Hat eine angehende Kanzlerkandidatin irgendwo Schwierigkeiten sich durchzusetzen, dann wird ihr sofort mangelnde Führungs­stärke attestiert. Merkwür­digerweise auch von betont liberalen und demokratischen Zeitungen. Und das im 21. Jahrhundert. Anscheinend sind die alten Bilder und Mythen von den Helden vor den Toren Trojas immer noch in vielen Köpfen virulent.

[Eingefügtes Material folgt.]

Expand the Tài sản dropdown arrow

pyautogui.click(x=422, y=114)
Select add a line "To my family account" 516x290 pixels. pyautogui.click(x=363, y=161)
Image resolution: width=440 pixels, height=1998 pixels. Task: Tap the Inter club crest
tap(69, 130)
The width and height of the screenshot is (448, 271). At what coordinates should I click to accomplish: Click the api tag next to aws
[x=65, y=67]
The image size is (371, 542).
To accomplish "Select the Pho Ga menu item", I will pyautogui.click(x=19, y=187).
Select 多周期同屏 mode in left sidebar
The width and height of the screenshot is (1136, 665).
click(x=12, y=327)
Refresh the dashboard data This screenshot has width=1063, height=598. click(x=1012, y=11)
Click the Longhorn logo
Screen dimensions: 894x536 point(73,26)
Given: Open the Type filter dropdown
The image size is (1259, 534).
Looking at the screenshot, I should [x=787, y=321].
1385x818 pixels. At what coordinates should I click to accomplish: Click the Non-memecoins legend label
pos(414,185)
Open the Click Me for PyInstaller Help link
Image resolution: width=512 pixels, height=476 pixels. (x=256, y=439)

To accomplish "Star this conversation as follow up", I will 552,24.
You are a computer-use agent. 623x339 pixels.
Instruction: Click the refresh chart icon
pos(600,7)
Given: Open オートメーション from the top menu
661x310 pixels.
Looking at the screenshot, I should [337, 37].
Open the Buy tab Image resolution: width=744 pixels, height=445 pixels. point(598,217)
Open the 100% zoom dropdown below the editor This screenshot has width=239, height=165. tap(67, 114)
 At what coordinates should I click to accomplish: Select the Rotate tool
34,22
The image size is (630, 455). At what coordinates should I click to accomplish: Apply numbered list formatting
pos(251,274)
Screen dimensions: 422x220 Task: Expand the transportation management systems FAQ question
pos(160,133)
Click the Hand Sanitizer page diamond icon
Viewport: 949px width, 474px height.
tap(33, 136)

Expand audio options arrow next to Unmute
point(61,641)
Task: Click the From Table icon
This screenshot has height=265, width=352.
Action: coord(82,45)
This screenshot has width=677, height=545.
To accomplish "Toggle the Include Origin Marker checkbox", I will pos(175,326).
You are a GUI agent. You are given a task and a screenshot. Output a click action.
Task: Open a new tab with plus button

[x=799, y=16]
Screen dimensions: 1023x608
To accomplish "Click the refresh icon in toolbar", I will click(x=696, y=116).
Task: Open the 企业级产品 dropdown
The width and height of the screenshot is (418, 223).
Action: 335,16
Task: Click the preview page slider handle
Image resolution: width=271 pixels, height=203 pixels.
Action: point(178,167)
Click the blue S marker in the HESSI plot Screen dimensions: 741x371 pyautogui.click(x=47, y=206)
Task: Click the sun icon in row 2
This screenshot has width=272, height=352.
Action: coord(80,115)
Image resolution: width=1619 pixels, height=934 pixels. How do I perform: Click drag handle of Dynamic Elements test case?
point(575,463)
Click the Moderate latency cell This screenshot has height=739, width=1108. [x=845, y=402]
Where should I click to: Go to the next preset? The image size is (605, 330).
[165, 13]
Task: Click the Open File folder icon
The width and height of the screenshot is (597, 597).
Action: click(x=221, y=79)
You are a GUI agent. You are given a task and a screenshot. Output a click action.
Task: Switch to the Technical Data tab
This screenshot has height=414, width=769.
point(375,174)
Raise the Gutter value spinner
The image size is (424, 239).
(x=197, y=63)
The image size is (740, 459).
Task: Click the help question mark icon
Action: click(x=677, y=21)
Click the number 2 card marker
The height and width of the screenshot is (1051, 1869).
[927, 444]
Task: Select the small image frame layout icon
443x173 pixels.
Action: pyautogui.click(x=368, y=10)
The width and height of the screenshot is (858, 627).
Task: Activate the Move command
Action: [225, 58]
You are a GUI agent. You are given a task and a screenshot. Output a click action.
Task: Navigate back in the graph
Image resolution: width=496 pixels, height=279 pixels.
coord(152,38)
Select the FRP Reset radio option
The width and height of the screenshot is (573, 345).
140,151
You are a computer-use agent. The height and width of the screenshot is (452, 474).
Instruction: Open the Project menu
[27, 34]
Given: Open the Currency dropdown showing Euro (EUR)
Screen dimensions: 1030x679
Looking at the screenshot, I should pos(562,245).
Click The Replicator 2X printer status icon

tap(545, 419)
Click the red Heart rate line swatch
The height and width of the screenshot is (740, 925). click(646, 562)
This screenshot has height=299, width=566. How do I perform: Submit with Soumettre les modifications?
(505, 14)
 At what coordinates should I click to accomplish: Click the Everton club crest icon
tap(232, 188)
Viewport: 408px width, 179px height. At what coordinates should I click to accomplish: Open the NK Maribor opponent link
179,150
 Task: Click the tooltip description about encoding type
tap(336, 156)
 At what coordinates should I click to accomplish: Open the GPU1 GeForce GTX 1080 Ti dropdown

Wer in erfolgreiche Organisationen blickt, wie dort versucht wird, Her­ausforderungen zu meistern und Zukunft zu gestalten, der sieht etwas anders als Helden im Harnisch, die voranpreschen. Der neue Führungsstil wurde zutreffend als post-heroisch beschrieben. Wie kann der aussehen?

Konkrete Vorschläge

  • Zunächst einmal geht es um Selbstführung. Bin ich als Chef oder Chefin in der Lage, mich selbst gut zu organisieren, verlässlich zu handeln, Expertisen genau zu lesen, eigene Gedanken zu präzisieren. Dann geht es um die Fähigkeit die Mitarbeitenden wahrzunehmen – also um Empathie, um Aufmerksamkeit, um aktives Zuhören.
  • Autorität kommt nicht mehr aus überlegener Fachkompetenz. Dafür sind die Probleme zu komplex. In der Wissensgesellschaft bedeutet Führungsstärke, Wissenschaftler und Praktiker ins Gespräch zu bringen – konstruktiv, streitbar, respektvoll. Das kann man als die Kunst des Moderierens bezeichnen.
  • Ein Schlüsselbegriff für Zukunftskunst ist Nachdenklichkeit: Die Fähigkeit Entscheidungen zu verlangsamen und in Ruhe – vielleicht bei einer Wanderung – die verschiedenen Möglichkeiten und Sichtweisen abzuwägen.
  • Gute Führung hat Werthaltungen und opfert diese nicht Moden und Marketing.
  • Führungskräfte müssen viel reden. Die meisten können dies auch eloquent. Menschen haben jedoch Erfahrungen, um zu spüren, was ehrlich ist und was nicht. Authentizität ist gefragt.
  • Regeln und Vorschriften haben nicht mehr den Verpflichtungscharakter wie in früheren Zeiten – eher sind dies Vereinbarungen, die aus einem offenen Diskurs hervorgehen.
  • Führungskraft ist nicht das kühne Vorneweg-Stürmen oder das kraftvolle Bekämpfen des Gegners, sondern die Fähigkeit vorhandene Potenziale zu bündeln, ins Wort zu bringen und dafür Commitment zu erreichen.
  • Wer keinen Mut zum Träumen hat, hat keine Kraft zum Kämpfen.